The Bullet Point: Section 207(a)(1) of the FLSA prohibits an employer from scheduling an employee to work longer than forty hours in a given workweek without paying that employee overtime compensation. To enforce this provision, an employer is required to pay two different compensation rates: (1) a regular rate, which describes the non-overtime hourly rate that the employee regularly earns; and (2) an overtime rate, which must be at least one-and-one-half times the employee’s regular rate. In this case, an employee’s $13.00 non-overtime hourly rate was reduced to $11.15 after his employer began scheduling him to work overtime. Then, when his employer reverted his schedule to forty-hour workweeks, his $13.00 hourly rate was restored. Accordingly, the employee alleged that the $11.15 rate was not his “regular rate” but an artificial rate designed to avoid complying with the FLSA’s overtime-compensation requirement.
On appeal, the Eleventh Circuit concluded that the facts plausibly suggest that the employer used the fluctuation in the employee’s non-overtime hourly rate as a device to evade paying him overtime compensation as required by the FLSA. In reaching its conclusion, the Court considered the Department of Labor’s interpretation of the FLSA overtime provisions, which prohibits an employer from using “simple arithmetic” as a means to ensure that an employee earns no more than his non-overtime hourly rate. Applying this interpretation to the employee’s allegations, the Court found there is a reasonable inference that the employer used prohibited arithmetic to circumvent the FLSA overtime provisions.
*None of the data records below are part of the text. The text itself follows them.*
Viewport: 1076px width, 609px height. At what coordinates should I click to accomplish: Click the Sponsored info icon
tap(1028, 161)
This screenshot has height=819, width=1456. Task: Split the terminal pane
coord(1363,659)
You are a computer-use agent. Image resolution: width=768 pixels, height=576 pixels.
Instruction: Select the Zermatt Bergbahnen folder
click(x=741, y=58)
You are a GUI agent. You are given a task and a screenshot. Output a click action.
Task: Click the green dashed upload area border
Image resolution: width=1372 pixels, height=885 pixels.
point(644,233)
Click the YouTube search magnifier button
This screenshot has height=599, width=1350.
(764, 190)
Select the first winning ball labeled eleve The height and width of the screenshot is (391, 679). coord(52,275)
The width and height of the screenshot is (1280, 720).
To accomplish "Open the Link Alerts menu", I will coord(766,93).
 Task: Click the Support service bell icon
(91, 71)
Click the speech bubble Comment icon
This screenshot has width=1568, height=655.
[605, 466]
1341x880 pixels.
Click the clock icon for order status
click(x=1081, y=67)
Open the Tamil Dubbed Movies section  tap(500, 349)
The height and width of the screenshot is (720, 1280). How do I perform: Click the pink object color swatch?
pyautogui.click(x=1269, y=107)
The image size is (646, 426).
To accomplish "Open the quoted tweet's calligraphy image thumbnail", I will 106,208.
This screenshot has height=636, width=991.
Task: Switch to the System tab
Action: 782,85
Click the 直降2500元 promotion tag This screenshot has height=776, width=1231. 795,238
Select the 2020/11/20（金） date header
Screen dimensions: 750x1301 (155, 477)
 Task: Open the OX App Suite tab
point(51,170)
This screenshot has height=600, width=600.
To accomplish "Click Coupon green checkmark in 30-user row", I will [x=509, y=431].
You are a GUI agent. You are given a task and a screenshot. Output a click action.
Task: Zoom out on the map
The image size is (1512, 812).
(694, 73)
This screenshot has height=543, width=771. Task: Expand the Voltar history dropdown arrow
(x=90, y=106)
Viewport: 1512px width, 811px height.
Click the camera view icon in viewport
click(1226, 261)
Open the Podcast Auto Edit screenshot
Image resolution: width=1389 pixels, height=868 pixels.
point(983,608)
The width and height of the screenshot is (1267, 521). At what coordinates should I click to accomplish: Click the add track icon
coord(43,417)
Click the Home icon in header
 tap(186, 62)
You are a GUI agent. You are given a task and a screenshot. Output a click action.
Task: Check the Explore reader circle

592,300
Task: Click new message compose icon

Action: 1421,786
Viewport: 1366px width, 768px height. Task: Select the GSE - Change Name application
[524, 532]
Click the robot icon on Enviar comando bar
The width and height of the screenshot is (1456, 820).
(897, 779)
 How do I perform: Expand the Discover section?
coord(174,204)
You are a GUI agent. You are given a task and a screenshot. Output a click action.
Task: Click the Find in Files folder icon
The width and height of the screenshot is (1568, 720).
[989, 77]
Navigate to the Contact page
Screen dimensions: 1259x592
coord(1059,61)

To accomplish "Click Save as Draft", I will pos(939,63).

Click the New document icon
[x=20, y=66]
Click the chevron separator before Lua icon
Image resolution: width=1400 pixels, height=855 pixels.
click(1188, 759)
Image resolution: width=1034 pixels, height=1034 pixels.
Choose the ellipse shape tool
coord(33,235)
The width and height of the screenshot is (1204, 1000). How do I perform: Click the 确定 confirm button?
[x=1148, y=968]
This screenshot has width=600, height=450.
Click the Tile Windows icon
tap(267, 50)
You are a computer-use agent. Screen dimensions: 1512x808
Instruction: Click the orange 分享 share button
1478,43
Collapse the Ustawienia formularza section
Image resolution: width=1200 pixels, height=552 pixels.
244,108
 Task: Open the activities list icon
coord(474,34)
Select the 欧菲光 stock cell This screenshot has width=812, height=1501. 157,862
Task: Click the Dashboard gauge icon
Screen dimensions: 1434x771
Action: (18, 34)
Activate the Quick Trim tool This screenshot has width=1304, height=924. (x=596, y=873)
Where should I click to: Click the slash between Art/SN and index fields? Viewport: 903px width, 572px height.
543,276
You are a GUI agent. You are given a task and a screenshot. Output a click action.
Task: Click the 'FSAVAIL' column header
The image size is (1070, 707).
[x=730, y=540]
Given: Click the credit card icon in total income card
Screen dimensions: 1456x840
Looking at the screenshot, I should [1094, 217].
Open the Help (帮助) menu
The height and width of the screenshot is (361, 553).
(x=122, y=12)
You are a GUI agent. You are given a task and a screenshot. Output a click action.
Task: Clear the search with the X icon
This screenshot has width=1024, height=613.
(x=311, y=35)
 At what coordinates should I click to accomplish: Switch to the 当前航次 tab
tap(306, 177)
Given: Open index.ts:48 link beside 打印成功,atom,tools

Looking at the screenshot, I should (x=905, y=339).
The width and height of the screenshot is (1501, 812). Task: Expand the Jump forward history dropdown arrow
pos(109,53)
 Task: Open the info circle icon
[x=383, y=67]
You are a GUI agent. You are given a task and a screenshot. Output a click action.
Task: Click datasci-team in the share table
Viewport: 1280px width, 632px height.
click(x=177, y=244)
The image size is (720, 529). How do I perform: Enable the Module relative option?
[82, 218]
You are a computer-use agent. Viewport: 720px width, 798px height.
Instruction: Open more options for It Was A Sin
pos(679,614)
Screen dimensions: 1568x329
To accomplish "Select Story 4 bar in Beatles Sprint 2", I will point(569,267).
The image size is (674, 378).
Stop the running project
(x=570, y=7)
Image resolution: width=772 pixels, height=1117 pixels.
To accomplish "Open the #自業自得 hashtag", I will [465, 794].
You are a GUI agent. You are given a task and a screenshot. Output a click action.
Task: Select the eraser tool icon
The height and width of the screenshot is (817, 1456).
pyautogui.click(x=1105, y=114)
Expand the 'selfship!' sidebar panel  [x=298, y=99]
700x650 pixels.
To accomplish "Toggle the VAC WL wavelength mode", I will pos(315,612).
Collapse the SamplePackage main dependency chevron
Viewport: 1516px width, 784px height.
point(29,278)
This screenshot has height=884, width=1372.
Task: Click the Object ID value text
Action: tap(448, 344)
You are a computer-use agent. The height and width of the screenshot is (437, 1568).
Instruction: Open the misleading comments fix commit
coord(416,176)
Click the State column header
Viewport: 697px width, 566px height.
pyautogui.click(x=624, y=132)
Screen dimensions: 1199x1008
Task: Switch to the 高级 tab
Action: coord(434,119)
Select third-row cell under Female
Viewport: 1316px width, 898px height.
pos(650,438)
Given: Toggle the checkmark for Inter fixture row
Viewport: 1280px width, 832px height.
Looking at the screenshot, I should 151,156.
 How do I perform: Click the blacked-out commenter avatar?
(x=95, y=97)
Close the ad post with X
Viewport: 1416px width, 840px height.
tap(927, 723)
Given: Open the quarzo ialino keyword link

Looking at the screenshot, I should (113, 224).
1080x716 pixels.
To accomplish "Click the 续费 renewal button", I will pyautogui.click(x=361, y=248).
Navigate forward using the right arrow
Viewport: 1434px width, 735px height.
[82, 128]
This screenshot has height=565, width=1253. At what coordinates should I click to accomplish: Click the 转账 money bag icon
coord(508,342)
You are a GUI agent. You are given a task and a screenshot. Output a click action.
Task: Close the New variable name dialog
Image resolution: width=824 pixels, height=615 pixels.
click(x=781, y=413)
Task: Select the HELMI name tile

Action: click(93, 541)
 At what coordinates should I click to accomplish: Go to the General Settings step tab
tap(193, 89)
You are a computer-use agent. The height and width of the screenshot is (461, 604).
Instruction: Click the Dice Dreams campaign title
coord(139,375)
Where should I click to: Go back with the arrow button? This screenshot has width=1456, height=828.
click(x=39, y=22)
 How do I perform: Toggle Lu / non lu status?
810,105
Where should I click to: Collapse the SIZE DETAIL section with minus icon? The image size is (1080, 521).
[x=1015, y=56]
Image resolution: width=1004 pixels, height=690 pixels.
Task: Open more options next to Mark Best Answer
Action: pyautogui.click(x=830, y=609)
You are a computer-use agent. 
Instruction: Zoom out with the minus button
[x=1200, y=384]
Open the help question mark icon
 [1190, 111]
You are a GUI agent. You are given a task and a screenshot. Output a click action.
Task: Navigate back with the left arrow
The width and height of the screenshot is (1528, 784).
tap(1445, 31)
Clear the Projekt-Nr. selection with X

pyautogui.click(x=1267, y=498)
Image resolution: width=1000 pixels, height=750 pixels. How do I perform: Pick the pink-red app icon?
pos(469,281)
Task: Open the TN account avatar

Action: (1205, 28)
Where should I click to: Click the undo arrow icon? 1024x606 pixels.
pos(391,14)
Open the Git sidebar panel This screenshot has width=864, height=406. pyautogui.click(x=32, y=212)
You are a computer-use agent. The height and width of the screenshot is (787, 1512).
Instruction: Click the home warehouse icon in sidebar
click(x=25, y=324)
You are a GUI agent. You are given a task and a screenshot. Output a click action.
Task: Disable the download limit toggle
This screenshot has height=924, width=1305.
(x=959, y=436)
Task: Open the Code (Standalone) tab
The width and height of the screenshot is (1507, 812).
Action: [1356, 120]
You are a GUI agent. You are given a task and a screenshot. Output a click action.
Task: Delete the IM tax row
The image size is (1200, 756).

Therefore, the trial court’s order granting the employer’s motion for judgment on the pleadings was vacated.
Breach of Implied Contract
Global Network Management, Ltd. v. Centurylink Latin American Solutions, LLC, No. 21-13719 (11th Cir. May 18, 2023)
The Eleventh Circuit affirmed a trial court’s dismissal with prejudice of a plaintiff’s claims for breach of contract implied in law and breach of contract implied in fact.
The Bullet Point: In Florida, a contract implied in law exists where the parties have never indicated any agreement between them. However, the circumstances are such that it would be unjust for one party to have received a benefit without paying compensation. A contract implied, in fact, on the other hand, is founded upon a meeting of the minds, which, although not incorporated in an express contract, is inferred from the conduct of the parties. Contracts implied in fact, therefore, require the assent of the parties, whereas contracts implied in law are created without regard to the parties’ expression of assent.
At issue in this appeal was a district court’s dismissal of a plaintiff’s claims for breach of contract implied in law and breach of contract implied in fact, which arose from the theft of memory cards that belonged to the plaintiff and were being stored in the defendant’s data center. The Eleventh Circuit concluded that the district court correctly dismissed these claims, reasoning that there was an earlier express agreement governing the relationship between the two parties that set out the defendant’s security obligations with respect to the plaintiff’s property. The existence of this contract precluded the plaintiff from bringing a claim for breach of contract implied in law, as a topic that is addressed by a valid contract cannot be the subject of a contract implied in law. Similarly, the plaintiff could not bring the claim for breach of implied contract in fact because the law will not recognize an implied-in-fact contract where an express contract already exists. Accordingly, the district court’s dismissal of the plaintiff’s claims for breach of contract implied in law and breach of contract implied in fact was affirmed.